Terminus is a microservice’s performance modeling and sand-boxing tool. Terminus is derived from the word "terminal" which means end point of something. Terminus consists of components implementing microservices architecture; these components can be scaled up and down on demand. The tool automates the setup of a Kubernetes cluster and deploys the monitoring services and a load generator. It was developed using Golang and Python. Terminus comprises both the API and the user interface allowing the user to easily interact with the tool and conduct comprehensive performance modeling for an arbitrary microservice application.
The architecture of the tool and the communication paths between its components in a typical use-case are shown in below figure:
Currently, only AWS cloud is supported. So this tool can only be run on AWS cloud. So you can either use AWS CLI or AWS console for initial tasks.
On MacOS, Windows and Linux OS:
The officially supported way of installing the tool is with pip
:
pip install awscli
You can grab the tool with homebrew, although this is not officially supported by AWS.
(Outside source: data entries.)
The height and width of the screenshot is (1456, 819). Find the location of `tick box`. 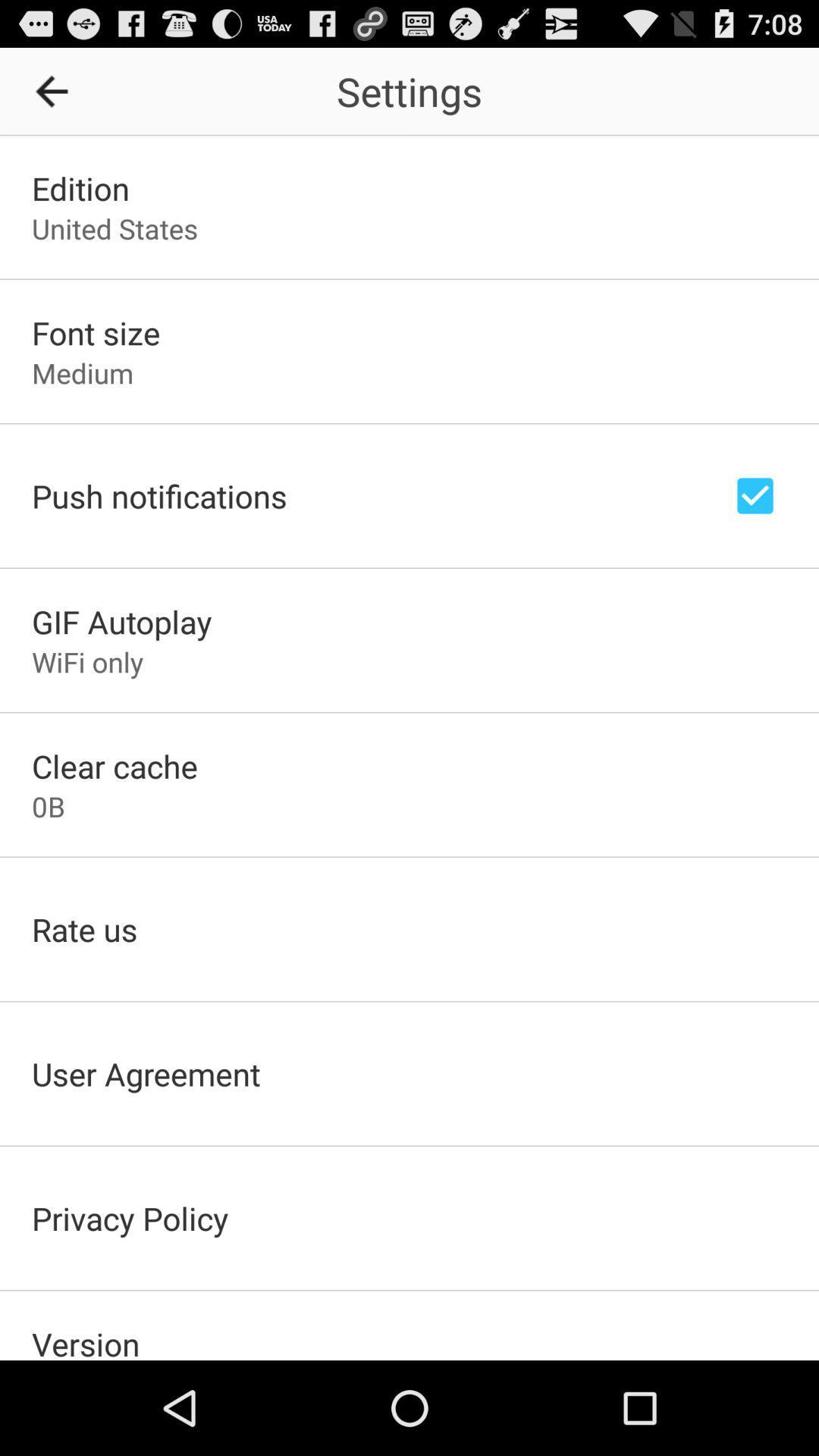

tick box is located at coordinates (755, 495).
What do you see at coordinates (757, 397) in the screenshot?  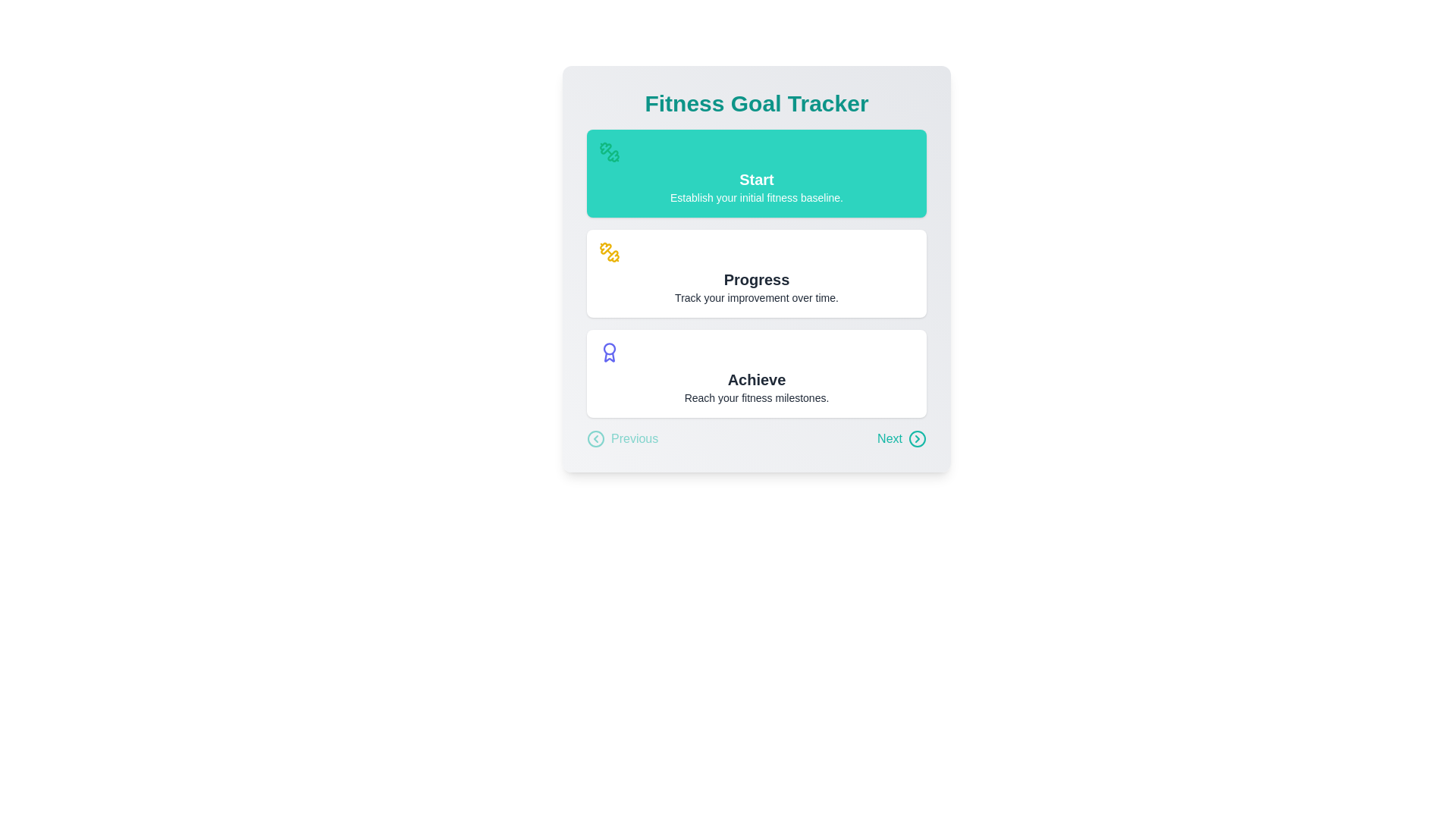 I see `the text element displaying 'Reach your fitness milestones.' which is located below the header 'Achieve' in a white card panel` at bounding box center [757, 397].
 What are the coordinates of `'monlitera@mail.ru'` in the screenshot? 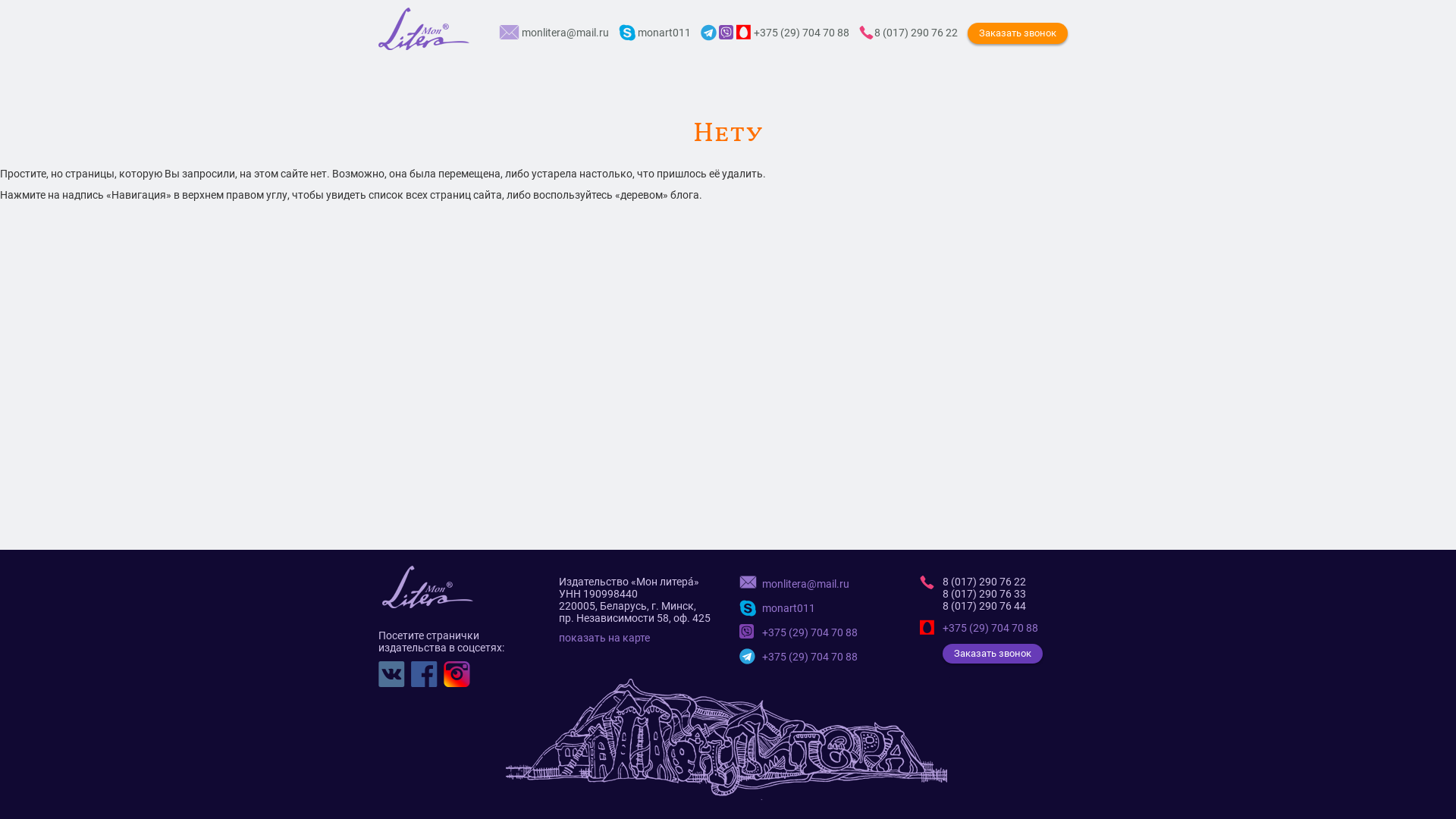 It's located at (739, 583).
brew update && brew install awscli
You can download the MSI installer from this page and follow the steps through the installer which requires no other dependencies: https://docs.aws.amazon.com/cli/latest/userguide/awscli-install-windows.html
-
In order to build clusters within AWS we'll create a dedicated IAM user for
kops
. This user requires API credentials in order to usekops
. -
The
kops
user will require the following IAM permissions to function properly:AmazonEC2FullAccess AmazonRoute53FullAccess AmazonS3FullAccess IAMFullAccess AmazonVPCFullAccess
You can create the kops IAM user from the command line using the following (if AWS CLI is installed):
aws iam create-group --group-name kops aws iam attach-group-policy --policy-arn arn:aws:iam::aws:policy/AmazonEC2FullAccess --group-name kops aws iam attach-group-policy --policy-arn arn:aws:iam::aws:policy/AmazonRoute53FullAccess --group-name kops aws iam attach-group-policy --policy-arn arn:aws:iam::aws:policy/AmazonS3FullAccess --group-name kops aws iam attach-group-policy --policy-arn arn:aws:iam::aws:policy/IAMFullAccess --group-name kops aws iam attach-group-policy --policy-arn arn:aws:iam::aws:policy/AmazonVPCFullAccess --group-name kops aws iam create-user --user-name kops aws iam add-user-to-group --user-name kops --group-name kops aws iam create-access-key --user-name kops
You should record the SecretAccessKey and AccessKeyID in the returned JSON output,
Create the user, and credentials, using the AWS console.
The kops
user will require the following IAM permissions to function properly:
```
AmazonEC2FullAccess
AmazonRoute53FullAccess
AmazonS3FullAccess
IAMFullAccess
AmazonVPCFullAccess
```
Add the above permission to the user account and note down the SecretAccessKey and AccessKeyID.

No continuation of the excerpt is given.